I’ve also tried AVX2_256 without any significant change. No other significant processes are competing for resources on this machine.
I’ve included my LastTest.log. Can anyone explain these timeouts? Thanks in advance!

LastTest.log (4.0 MB)

UPDATE: I can also confirm that compiling Gromacs without external MPI support produces a build which completes the regression tests successfully.

Hello,

this is likely an issue with the tests trying to run on all of the 128 tests, and being extremely slowed down by this. Please try running with a lower number of OMP threads.

Cheers

Paul

I gave this a shot:

export OMP_NUM_THREADS=16
make VERBOSE=1 check

but it caused a ton of failures with this repeated message:

Environment variable OMP_NUM_THREADS (16) and the number of threads requested
on the command line (2) have different values. Either omit one, or set them
both to the same value.

When I used our job scheduler to allocate 16 only cores, I got the same failures as before:

The following tests FAILED:
	 65 - MdrunIOTests (Timeout)
	 69 - MdrunNonIntegratorTests (Timeout)
	 83 - MdrunFEPTests (Timeout)

Is 16 threads still too many?

This is still an issue, impeding the deployment of an updated Gromacs build on our system.

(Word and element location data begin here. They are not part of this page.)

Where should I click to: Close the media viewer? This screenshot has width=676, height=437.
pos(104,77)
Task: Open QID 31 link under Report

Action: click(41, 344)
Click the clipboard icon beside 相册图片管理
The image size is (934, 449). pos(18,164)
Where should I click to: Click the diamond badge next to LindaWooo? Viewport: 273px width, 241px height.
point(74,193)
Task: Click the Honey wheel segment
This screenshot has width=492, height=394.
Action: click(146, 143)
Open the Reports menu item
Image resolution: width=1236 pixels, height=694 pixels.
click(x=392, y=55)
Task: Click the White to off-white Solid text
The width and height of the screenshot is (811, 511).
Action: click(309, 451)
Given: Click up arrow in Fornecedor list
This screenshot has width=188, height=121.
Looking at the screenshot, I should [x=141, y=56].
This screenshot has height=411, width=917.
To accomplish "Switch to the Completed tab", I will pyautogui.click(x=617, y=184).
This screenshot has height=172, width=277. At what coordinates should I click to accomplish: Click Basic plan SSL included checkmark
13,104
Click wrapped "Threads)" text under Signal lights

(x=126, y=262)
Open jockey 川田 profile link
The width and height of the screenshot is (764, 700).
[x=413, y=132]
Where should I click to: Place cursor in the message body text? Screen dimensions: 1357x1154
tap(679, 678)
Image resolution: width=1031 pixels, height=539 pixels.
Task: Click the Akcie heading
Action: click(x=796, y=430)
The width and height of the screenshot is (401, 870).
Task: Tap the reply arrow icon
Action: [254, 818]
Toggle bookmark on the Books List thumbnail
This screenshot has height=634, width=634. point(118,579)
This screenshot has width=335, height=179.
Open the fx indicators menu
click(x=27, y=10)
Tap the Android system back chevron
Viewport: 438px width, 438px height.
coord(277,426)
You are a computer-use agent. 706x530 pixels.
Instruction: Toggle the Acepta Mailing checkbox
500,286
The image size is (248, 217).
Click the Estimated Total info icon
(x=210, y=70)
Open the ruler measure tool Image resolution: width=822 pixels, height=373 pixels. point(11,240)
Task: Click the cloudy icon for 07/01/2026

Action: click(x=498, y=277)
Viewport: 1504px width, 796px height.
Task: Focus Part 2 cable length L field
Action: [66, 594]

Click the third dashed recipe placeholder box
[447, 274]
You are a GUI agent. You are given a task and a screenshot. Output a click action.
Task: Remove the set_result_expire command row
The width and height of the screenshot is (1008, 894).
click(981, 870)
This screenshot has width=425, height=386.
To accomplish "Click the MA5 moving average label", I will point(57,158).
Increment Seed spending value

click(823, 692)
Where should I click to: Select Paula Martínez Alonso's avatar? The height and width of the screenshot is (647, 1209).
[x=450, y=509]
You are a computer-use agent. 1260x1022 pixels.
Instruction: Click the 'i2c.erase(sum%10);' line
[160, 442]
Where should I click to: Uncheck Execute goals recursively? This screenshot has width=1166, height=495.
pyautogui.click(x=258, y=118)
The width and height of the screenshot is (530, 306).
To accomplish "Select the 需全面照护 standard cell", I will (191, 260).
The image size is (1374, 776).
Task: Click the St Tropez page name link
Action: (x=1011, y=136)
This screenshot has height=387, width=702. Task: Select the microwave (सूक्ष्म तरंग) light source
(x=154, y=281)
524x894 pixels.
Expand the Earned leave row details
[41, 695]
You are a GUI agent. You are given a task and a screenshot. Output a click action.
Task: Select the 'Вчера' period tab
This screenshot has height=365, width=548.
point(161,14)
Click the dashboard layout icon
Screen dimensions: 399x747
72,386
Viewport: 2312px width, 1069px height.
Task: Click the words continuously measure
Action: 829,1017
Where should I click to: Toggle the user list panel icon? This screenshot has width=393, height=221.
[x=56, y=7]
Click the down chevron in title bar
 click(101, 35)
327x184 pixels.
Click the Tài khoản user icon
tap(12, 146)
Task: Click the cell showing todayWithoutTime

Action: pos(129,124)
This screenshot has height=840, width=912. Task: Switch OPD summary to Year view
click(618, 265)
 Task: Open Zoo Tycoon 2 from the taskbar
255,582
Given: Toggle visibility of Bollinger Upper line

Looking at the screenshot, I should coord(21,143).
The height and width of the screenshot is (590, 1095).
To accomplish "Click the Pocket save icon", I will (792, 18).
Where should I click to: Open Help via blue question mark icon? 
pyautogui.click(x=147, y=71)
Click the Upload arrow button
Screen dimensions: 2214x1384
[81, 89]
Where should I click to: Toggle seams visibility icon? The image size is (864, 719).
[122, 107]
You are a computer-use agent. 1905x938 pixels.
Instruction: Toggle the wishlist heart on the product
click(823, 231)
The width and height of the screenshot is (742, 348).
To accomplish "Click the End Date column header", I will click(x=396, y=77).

I tried reproducing this locally (but only on 16 cores), and the tests don’t time out when building the same way as you, but there are a few NB-LIB test failures instead.

Going through the log it looks like the task setting is all done correctly, tests are running on the number of ranks that they should, they just seem to take a long time to do so.

One issue I found in the attached log is this, but you already said that this shouldn’t be an issue.

Highest SIMD level supported by all nodes in run: AVX2_256
SIMD instructions selected at compile time:       AVX2_128
Compiled SIMD newer than supported; program might crash

I did the same, using a Ryzen 2700X processor. My results were similar to yours, and did not match the results on the HPC system.

Standard GROMACS runs provide a detailed explanation of where time is being spent. Is such an explanation available for the test cases?

The unit tests don’t write this out by default, sorry.